# Helpful blogs for New Members GTDoS



## Chuck71 (Nov 5, 2012)

My DDay was two years ago this past Monday. It was a rough ride. My story still exists on TAM. The way I saw things then, when you start posting on other's thread more than your own.... you are making a great deal of progress. For myself.... I went through the process rather quick (no kids). I started my journey about the same time as a few others. I started a new relationship and got on with my life. But I still kept up with others who started their journey around the same time I did. 

For those just beginning their journey here, I can name a few threads that give exceptional advice. I will list those below. As I traveled to Life after Divorce, I did not follow as many threads being started in the Considering and Going Through Divorce sections. I was wondering if people could post certain threads or (if extensively long) portions of a thread (page # to page # or post # to post #) that helped them.
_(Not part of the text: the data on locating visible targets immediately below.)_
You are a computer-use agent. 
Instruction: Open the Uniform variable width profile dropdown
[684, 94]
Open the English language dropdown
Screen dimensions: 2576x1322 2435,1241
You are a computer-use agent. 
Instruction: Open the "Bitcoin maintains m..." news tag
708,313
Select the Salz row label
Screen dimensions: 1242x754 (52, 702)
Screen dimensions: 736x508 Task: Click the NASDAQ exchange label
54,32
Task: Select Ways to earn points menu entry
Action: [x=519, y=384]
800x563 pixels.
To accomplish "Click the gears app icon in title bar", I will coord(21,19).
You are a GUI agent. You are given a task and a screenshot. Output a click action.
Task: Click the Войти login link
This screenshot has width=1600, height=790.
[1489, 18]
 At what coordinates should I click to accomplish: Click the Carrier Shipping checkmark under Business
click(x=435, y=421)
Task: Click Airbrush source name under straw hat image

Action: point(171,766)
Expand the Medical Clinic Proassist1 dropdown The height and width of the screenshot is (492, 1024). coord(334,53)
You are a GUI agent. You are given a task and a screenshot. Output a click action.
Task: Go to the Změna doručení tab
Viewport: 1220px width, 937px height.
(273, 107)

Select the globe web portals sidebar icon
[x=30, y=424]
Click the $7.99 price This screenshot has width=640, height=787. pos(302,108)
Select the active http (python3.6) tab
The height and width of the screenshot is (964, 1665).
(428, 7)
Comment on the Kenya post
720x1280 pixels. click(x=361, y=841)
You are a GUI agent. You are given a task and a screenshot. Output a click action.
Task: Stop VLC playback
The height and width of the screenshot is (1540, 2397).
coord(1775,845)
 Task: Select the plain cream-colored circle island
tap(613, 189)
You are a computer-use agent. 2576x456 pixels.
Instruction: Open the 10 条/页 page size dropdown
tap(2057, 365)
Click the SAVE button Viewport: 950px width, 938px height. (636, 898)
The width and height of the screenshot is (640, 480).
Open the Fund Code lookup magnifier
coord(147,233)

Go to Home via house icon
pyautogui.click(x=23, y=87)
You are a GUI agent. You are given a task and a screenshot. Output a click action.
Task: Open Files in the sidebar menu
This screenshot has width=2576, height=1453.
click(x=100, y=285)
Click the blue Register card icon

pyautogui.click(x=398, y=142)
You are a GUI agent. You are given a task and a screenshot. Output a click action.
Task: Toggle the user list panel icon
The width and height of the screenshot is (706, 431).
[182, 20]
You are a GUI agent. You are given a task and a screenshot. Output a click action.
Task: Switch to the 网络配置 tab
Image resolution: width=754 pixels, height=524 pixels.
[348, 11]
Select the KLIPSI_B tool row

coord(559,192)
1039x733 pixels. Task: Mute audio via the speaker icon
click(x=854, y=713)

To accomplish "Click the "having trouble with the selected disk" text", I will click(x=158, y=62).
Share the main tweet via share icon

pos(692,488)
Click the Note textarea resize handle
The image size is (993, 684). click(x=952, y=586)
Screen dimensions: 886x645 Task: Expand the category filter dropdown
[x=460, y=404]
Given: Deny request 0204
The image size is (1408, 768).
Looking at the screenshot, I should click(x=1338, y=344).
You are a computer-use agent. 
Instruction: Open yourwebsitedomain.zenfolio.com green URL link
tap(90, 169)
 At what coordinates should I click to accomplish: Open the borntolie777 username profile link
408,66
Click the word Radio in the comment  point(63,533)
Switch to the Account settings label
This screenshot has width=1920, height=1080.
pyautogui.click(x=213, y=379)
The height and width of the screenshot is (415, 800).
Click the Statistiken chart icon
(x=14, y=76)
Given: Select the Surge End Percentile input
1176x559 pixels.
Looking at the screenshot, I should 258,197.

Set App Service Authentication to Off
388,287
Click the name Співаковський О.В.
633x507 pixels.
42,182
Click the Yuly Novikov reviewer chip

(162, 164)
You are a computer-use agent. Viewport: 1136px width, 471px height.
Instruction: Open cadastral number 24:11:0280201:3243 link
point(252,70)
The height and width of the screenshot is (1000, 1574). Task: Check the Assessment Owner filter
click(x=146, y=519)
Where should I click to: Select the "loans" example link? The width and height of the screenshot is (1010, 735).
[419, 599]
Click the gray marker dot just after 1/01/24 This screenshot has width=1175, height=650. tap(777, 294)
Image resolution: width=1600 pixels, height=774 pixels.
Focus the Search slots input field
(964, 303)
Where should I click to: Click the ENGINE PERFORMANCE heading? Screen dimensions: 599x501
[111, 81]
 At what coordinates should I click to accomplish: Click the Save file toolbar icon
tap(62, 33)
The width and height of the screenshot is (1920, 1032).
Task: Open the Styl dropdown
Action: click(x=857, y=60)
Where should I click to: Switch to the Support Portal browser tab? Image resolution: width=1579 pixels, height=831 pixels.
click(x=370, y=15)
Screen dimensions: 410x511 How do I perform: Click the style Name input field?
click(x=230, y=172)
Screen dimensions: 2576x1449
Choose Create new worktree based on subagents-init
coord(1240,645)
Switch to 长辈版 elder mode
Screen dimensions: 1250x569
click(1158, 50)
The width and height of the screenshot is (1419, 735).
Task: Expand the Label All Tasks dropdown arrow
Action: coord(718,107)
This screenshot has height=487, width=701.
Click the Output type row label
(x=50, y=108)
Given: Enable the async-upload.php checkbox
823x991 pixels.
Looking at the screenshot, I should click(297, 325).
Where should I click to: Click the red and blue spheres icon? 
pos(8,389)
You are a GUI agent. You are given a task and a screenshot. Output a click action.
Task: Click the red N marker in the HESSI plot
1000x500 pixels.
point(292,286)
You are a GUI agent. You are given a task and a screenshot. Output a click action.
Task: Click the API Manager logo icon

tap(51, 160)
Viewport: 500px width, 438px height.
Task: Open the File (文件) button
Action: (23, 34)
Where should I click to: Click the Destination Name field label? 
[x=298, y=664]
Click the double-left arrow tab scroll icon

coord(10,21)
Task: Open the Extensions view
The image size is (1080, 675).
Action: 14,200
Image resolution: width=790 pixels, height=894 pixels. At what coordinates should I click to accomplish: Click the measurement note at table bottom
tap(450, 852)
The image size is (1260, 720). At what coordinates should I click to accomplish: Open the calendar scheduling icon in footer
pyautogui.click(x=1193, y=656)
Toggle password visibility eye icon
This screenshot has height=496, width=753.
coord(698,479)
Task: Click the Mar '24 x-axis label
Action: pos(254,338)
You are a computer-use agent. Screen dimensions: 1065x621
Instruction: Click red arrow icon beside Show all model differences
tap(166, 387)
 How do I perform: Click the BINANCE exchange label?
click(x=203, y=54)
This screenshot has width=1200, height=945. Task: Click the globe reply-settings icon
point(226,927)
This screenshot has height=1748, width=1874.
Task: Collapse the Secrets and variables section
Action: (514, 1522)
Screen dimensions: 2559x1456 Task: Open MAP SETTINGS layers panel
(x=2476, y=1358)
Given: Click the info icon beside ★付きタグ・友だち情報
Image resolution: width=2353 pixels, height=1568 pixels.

Hopefully threads will be posted detailing the trials and tribulations for males and females going through this. 

http://talkaboutmarriage.com/going-through-divorce-separation/61702-gutpunchs-journal.html

http://talkaboutmarriage.com/going-through-divorce-separation/63357-time-regroup-move.html

http://talkaboutmarriage.com/going-through-divorce-separation/60683-what-do-i-dont-know.html

http://talkaboutmarriage.com/going-through-divorce-separation/164673-long-painful-path.html

While you read these threads (especially when they are dealing with infidelity) pay extra heed to these four posters.... 1-Conrad, 2-Mavash, 3-Three Strikes, 4-Happyman64

I would have added CeeGee but he nuked his


----------